2017-04-11 07:13:28 INFO Client:58 - Submitting application 1 to ResourceManager 
2017-04-11 07:13:28 INFO YarnClientImpl:174 - Submitted application application_1491909036583_0001 to ResourceManager at /0.0.0.0:8032 
2017-04-11 07:13:29 INFO Client:58 - Application report for application_1491909036583_0001 (state: ACCEPTED) 

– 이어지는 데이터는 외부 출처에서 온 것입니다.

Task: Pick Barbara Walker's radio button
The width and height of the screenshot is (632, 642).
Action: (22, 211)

2017-04-11 07:13:29 INFO Client:58 - 
    client token: N/A 
    diagnostics: N/A 
    ApplicationMaster host: N/A 
    ApplicationMaster RPC port: -1 
    queue: default 
    start time: 1491909208425 
    final status: UNDEFINED 
    tracking URL: http://ip-xxx.xx.xx.xxx:8088/proxy/application_1491909036583_0001/ 
    user: xxxx 
2017-04-11 07:13:30 INFO Client:58 - Application report for application_1491909036583_0001 (state: ACCEPTED) 
2017-04-11 07:13:31 INFO Client:58 - Application report for application_1491909036583_0001 (state: ACCEPTED) 

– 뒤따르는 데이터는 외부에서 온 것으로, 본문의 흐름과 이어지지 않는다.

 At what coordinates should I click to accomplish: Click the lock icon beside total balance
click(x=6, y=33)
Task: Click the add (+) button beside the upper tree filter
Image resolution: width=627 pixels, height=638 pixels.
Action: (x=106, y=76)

2017-04-11 07:13:32 INFO Client:58 - Application report for application_1491909036583_0001 (state: ACCEPTED) 
2017-04-11 07:17:37 INFO Client:58 - Application report for application_1491909036583_0001 (state: FAILED) 
2017-04-11 07:17:37 INFO Client:58 - 
    client token: N/A 
    diagnostics: Application application_1491909036583_0001 failed 2 times due to AM Container for appattempt_1491909036583_0001_000002 exited with exitCode: 10 
For more detailed output, check application tracking page:http://"hostname":8088/cluster/app/application_1491909036583_0001Then, click on links to logs of each attempt. 

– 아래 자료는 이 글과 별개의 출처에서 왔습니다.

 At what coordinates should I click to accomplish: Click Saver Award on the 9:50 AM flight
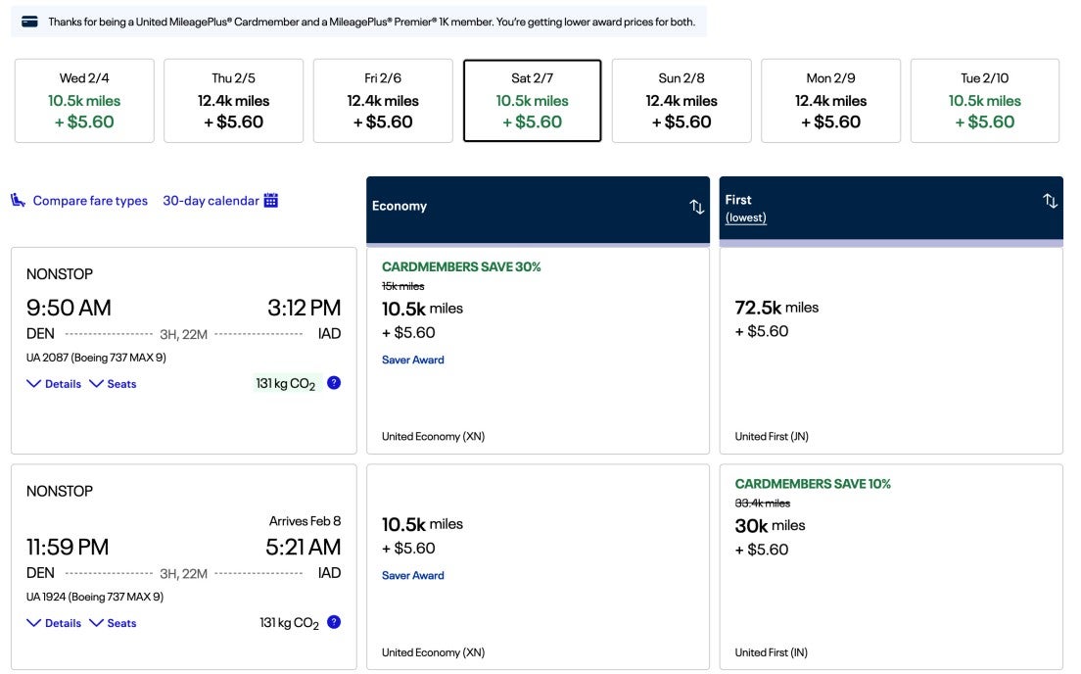[x=413, y=359]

Diagnostics: Exception from container-launch. 
Container id: container_1491909036583_0001_02_000001 
Exit code: 10 
Stack trace: ExitCodeException exitCode=10: 
    at org.apache.hadoop.util.Shell.runCommand(Shell.java:582) 
    at org.apache.hadoop.util.Shell.run(Shell.java:479) 
    at org.apache.hadoop.util.Shell$ShellCommandExecutor.execute(Shell.java:773) 
    at org.apache.hadoop.yarn.server.nodemanager.DefaultContainerExecutor.launchContainer(DefaultContainerExecutor.java:212) 
    at org.apache.hadoop.yarn.server.nodemanager.containermanager.launcher.ContainerLaunch.call(ContainerLaunch.java:302) 
    at org.apache.hadoop.yarn.server.nodemanager.containermanager.launcher.ContainerLaunch.call(ContainerLaunch.java:82) 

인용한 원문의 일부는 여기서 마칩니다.